● **Rows**:
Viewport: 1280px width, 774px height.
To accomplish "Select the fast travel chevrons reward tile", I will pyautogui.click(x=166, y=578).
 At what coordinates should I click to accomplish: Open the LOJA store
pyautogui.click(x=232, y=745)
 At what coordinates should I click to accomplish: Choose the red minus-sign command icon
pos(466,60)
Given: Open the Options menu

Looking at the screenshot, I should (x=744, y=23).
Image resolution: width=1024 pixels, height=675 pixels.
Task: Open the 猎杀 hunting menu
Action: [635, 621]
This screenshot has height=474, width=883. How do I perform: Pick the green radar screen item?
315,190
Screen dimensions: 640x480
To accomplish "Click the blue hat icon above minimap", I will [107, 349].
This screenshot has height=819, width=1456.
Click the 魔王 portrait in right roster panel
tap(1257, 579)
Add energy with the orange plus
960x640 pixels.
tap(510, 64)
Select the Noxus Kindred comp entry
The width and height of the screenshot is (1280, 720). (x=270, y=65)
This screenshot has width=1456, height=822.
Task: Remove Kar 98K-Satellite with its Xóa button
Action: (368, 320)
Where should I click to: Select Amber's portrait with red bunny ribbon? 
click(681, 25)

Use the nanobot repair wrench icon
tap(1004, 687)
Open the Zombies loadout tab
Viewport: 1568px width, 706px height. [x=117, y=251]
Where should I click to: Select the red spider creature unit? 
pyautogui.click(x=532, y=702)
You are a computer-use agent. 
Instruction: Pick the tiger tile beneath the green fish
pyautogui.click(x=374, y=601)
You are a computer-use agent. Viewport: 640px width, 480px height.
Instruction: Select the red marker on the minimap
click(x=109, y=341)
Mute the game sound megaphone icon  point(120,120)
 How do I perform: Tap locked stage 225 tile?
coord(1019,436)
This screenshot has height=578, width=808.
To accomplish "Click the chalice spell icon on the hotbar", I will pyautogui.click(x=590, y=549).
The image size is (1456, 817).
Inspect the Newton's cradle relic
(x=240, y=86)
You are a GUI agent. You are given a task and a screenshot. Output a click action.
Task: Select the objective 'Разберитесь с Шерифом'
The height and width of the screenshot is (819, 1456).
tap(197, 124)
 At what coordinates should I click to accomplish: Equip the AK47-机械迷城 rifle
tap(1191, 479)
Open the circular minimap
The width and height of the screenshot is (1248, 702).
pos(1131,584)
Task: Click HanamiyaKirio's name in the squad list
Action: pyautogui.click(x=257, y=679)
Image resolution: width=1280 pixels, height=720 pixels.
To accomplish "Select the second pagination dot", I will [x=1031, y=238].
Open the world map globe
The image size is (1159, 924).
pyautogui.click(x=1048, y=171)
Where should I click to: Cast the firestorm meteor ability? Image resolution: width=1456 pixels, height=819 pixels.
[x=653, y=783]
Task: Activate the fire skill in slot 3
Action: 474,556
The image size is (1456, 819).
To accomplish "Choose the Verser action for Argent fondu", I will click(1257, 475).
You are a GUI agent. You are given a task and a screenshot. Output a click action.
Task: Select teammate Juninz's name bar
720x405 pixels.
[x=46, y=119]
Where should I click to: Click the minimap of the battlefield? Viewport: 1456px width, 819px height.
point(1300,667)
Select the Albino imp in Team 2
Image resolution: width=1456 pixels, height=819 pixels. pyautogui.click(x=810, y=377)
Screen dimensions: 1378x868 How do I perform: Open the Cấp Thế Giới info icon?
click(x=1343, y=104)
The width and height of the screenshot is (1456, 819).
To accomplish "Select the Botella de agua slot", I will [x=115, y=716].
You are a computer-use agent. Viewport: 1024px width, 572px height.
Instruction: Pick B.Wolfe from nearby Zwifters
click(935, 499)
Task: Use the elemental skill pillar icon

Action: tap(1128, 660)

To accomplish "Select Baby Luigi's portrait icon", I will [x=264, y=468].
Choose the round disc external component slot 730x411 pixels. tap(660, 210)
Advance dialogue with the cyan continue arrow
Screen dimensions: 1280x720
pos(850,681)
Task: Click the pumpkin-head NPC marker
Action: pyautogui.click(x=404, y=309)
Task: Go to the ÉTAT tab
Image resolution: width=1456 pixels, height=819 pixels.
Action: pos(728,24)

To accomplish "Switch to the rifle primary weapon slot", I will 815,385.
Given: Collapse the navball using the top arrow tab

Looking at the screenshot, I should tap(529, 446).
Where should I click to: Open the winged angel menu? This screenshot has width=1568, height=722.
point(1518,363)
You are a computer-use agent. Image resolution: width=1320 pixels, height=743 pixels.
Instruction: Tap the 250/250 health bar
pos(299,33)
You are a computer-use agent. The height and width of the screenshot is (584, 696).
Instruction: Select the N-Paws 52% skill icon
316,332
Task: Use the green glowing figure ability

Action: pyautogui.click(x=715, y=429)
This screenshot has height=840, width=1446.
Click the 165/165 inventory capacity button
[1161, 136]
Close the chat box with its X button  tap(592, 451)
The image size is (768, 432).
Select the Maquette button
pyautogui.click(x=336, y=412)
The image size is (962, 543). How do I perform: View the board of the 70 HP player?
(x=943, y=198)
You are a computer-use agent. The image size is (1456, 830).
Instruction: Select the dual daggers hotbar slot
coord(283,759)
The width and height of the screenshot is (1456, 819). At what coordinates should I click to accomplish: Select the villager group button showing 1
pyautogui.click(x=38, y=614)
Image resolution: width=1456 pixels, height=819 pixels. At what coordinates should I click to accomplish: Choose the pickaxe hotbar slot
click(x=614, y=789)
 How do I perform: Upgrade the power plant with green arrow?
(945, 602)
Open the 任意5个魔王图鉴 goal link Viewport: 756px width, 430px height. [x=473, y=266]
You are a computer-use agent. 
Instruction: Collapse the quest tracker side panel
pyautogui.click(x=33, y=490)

● **Given request**:
Please return the listing above line for line, keeping every character unchanged.

● **Solution to the problem**:
Viewport: 1280px width, 774px height.
To accomplish "Select the fast travel chevrons reward tile", I will pyautogui.click(x=166, y=578).
 At what coordinates should I click to accomplish: Open the LOJA store
pyautogui.click(x=232, y=745)
 At what coordinates should I click to accomplish: Choose the red minus-sign command icon
pos(466,60)
Given: Open the Options menu

Looking at the screenshot, I should (x=744, y=23).
Image resolution: width=1024 pixels, height=675 pixels.
Task: Open the 猎杀 hunting menu
Action: [635, 621]
This screenshot has height=474, width=883. How do I perform: Pick the green radar screen item?
315,190
Screen dimensions: 640x480
To accomplish "Click the blue hat icon above minimap", I will [107, 349].
This screenshot has height=819, width=1456.
Click the 魔王 portrait in right roster panel
tap(1257, 579)
Add energy with the orange plus
960x640 pixels.
tap(510, 64)
Select the Noxus Kindred comp entry
The width and height of the screenshot is (1280, 720). (x=270, y=65)
This screenshot has width=1456, height=822.
Task: Remove Kar 98K-Satellite with its Xóa button
Action: (368, 320)
Where should I click to: Select Amber's portrait with red bunny ribbon? 
click(681, 25)

Use the nanobot repair wrench icon
tap(1004, 687)
Open the Zombies loadout tab
Viewport: 1568px width, 706px height. [x=117, y=251]
Where should I click to: Select the red spider creature unit? 
pyautogui.click(x=532, y=702)
You are a computer-use agent. 
Instruction: Pick the tiger tile beneath the green fish
pyautogui.click(x=374, y=601)
You are a computer-use agent. Viewport: 640px width, 480px height.
Instruction: Select the red marker on the minimap
click(x=109, y=341)
Mute the game sound megaphone icon  point(120,120)
 How do I perform: Tap locked stage 225 tile?
coord(1019,436)
This screenshot has height=578, width=808.
To accomplish "Click the chalice spell icon on the hotbar", I will pyautogui.click(x=590, y=549).
The image size is (1456, 817).
Inspect the Newton's cradle relic
(x=240, y=86)
You are a GUI agent. You are given a task and a screenshot. Output a click action.
Task: Select the objective 'Разберитесь с Шерифом'
The height and width of the screenshot is (819, 1456).
tap(197, 124)
 At what coordinates should I click to accomplish: Equip the AK47-机械迷城 rifle
tap(1191, 479)
Open the circular minimap
The width and height of the screenshot is (1248, 702).
pos(1131,584)
Task: Click HanamiyaKirio's name in the squad list
Action: pyautogui.click(x=257, y=679)
Image resolution: width=1280 pixels, height=720 pixels.
To accomplish "Select the second pagination dot", I will [x=1031, y=238].
Open the world map globe
The image size is (1159, 924).
pyautogui.click(x=1048, y=171)
Where should I click to: Cast the firestorm meteor ability? Image resolution: width=1456 pixels, height=819 pixels.
[x=653, y=783]
Task: Activate the fire skill in slot 3
Action: 474,556
The image size is (1456, 819).
To accomplish "Choose the Verser action for Argent fondu", I will click(1257, 475).
You are a GUI agent. You are given a task and a screenshot. Output a click action.
Task: Select teammate Juninz's name bar
720x405 pixels.
[x=46, y=119]
Where should I click to: Click the minimap of the battlefield? Viewport: 1456px width, 819px height.
point(1300,667)
Select the Albino imp in Team 2
Image resolution: width=1456 pixels, height=819 pixels. pyautogui.click(x=810, y=377)
Screen dimensions: 1378x868 How do I perform: Open the Cấp Thế Giới info icon?
click(x=1343, y=104)
The width and height of the screenshot is (1456, 819).
To accomplish "Select the Botella de agua slot", I will [x=115, y=716].
You are a computer-use agent. Viewport: 1024px width, 572px height.
Instruction: Pick B.Wolfe from nearby Zwifters
click(935, 499)
Task: Use the elemental skill pillar icon

Action: tap(1128, 660)

To accomplish "Select Baby Luigi's portrait icon", I will [x=264, y=468].
Choose the round disc external component slot 730x411 pixels. tap(660, 210)
Advance dialogue with the cyan continue arrow
Screen dimensions: 1280x720
pos(850,681)
Task: Click the pumpkin-head NPC marker
Action: pyautogui.click(x=404, y=309)
Task: Go to the ÉTAT tab
Image resolution: width=1456 pixels, height=819 pixels.
Action: pos(728,24)

To accomplish "Switch to the rifle primary weapon slot", I will 815,385.
Given: Collapse the navball using the top arrow tab

Looking at the screenshot, I should tap(529, 446).
Where should I click to: Open the winged angel menu? This screenshot has width=1568, height=722.
point(1518,363)
You are a computer-use agent. Image resolution: width=1320 pixels, height=743 pixels.
Instruction: Tap the 250/250 health bar
pos(299,33)
You are a computer-use agent. The height and width of the screenshot is (584, 696).
Instruction: Select the N-Paws 52% skill icon
316,332
Task: Use the green glowing figure ability

Action: pyautogui.click(x=715, y=429)
This screenshot has height=840, width=1446.
Click the 165/165 inventory capacity button
[1161, 136]
Close the chat box with its X button  tap(592, 451)
The image size is (768, 432).
Select the Maquette button
pyautogui.click(x=336, y=412)
The image size is (962, 543). How do I perform: View the board of the 70 HP player?
(x=943, y=198)
You are a computer-use agent. The image size is (1456, 830).
Instruction: Select the dual daggers hotbar slot
coord(283,759)
The width and height of the screenshot is (1456, 819). At what coordinates should I click to accomplish: Select the villager group button showing 1
pyautogui.click(x=38, y=614)
Image resolution: width=1456 pixels, height=819 pixels. At what coordinates should I click to accomplish: Choose the pickaxe hotbar slot
click(x=614, y=789)
 How do I perform: Upgrade the power plant with green arrow?
(945, 602)
Open the 任意5个魔王图鉴 goal link Viewport: 756px width, 430px height. [x=473, y=266]
You are a computer-use agent. 
Instruction: Collapse the quest tracker side panel
pyautogui.click(x=33, y=490)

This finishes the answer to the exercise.